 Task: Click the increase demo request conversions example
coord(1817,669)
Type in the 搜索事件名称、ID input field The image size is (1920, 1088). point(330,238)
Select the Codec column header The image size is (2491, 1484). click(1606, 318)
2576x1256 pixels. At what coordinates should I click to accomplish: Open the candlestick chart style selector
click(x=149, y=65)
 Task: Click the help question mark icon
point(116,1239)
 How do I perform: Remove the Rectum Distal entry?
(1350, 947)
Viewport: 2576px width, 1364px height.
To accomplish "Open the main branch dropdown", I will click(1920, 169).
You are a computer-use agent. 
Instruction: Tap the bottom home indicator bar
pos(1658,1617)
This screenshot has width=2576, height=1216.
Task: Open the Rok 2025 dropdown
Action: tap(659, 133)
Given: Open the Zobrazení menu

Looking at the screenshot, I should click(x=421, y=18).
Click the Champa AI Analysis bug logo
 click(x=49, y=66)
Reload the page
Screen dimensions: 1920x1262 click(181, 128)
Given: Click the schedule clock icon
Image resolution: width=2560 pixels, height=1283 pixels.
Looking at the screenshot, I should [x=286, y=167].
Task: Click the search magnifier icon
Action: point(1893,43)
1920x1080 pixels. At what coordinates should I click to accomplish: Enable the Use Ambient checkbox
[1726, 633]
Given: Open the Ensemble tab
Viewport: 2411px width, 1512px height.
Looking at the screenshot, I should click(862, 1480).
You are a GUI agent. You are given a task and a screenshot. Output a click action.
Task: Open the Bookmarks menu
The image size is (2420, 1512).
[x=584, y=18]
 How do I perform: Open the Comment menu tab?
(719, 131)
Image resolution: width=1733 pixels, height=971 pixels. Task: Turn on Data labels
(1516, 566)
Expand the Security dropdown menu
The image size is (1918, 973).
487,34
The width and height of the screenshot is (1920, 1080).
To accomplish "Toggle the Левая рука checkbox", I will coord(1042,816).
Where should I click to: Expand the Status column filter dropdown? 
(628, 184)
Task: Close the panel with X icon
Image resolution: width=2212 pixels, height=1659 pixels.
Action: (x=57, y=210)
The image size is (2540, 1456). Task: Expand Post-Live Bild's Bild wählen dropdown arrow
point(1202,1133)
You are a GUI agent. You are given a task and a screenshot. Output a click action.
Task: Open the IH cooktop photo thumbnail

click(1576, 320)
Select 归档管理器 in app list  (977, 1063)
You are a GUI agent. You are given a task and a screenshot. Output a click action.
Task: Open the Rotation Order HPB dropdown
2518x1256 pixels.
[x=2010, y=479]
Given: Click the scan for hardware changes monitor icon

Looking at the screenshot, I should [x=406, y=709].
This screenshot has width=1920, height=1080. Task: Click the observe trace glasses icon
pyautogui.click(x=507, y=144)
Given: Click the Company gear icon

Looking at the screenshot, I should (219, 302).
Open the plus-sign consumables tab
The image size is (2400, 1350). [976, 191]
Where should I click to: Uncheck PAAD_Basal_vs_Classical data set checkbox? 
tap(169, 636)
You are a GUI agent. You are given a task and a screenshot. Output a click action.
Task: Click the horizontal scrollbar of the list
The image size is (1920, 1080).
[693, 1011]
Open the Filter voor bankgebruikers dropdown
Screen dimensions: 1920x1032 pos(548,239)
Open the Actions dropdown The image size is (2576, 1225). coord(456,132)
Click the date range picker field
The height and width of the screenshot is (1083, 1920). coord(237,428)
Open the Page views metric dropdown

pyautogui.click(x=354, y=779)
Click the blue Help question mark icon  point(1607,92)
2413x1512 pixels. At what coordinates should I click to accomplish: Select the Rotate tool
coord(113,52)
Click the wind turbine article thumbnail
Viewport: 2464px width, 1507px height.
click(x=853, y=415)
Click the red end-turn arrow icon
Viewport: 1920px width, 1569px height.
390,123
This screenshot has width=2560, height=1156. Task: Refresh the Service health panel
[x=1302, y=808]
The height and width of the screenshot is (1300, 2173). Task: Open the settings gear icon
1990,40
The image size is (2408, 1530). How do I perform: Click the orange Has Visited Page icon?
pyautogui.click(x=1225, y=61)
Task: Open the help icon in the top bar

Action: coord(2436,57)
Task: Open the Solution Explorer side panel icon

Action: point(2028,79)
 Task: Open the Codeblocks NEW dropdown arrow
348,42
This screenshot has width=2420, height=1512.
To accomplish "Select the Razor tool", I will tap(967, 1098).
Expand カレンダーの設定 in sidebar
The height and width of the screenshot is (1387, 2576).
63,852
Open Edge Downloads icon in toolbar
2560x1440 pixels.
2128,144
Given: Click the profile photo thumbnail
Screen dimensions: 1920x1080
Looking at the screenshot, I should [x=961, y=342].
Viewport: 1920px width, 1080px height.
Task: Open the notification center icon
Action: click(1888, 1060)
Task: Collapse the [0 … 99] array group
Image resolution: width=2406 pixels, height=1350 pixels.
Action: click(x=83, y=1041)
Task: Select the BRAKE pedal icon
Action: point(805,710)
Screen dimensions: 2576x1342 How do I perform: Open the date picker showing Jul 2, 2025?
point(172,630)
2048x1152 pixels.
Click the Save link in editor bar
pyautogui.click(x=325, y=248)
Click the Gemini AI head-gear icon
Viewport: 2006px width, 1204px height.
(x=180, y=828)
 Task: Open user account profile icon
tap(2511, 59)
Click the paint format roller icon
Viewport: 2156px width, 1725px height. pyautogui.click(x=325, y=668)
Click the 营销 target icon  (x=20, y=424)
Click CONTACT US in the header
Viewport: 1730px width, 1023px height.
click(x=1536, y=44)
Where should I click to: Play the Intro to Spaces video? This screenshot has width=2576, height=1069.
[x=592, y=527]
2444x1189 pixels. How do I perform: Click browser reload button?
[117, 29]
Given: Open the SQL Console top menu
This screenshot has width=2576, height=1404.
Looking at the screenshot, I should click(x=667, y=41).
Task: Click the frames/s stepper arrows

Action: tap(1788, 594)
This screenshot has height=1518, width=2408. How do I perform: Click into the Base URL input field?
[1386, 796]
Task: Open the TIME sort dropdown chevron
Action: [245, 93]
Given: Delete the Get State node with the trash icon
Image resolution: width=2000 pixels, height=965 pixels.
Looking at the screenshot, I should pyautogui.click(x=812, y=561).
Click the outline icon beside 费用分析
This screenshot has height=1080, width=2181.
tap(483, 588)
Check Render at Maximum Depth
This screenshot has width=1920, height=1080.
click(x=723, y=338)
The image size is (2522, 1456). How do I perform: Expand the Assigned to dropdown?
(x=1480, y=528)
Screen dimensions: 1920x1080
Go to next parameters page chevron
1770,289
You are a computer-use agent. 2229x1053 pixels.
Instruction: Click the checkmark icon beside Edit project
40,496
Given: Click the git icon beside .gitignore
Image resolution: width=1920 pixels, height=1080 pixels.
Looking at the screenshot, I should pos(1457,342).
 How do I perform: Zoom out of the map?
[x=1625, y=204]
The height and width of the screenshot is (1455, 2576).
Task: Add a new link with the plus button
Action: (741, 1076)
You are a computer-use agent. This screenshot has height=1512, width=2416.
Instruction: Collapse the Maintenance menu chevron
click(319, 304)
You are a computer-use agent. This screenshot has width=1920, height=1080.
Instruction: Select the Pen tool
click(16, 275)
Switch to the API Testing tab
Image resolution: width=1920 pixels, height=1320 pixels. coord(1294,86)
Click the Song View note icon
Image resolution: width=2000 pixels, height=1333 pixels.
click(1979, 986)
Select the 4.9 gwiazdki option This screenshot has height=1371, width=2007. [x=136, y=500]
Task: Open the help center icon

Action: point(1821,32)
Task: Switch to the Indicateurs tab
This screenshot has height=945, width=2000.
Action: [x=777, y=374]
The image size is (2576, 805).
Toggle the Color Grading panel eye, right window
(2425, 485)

******

HOW TO COMPLETE THIS TASK: Look through the entries above. Extract each line with the word "list".

YOUR SOLUTION:
Select 归档管理器 in app list  (977, 1063)
Task: Click the horizontal scrollbar of the list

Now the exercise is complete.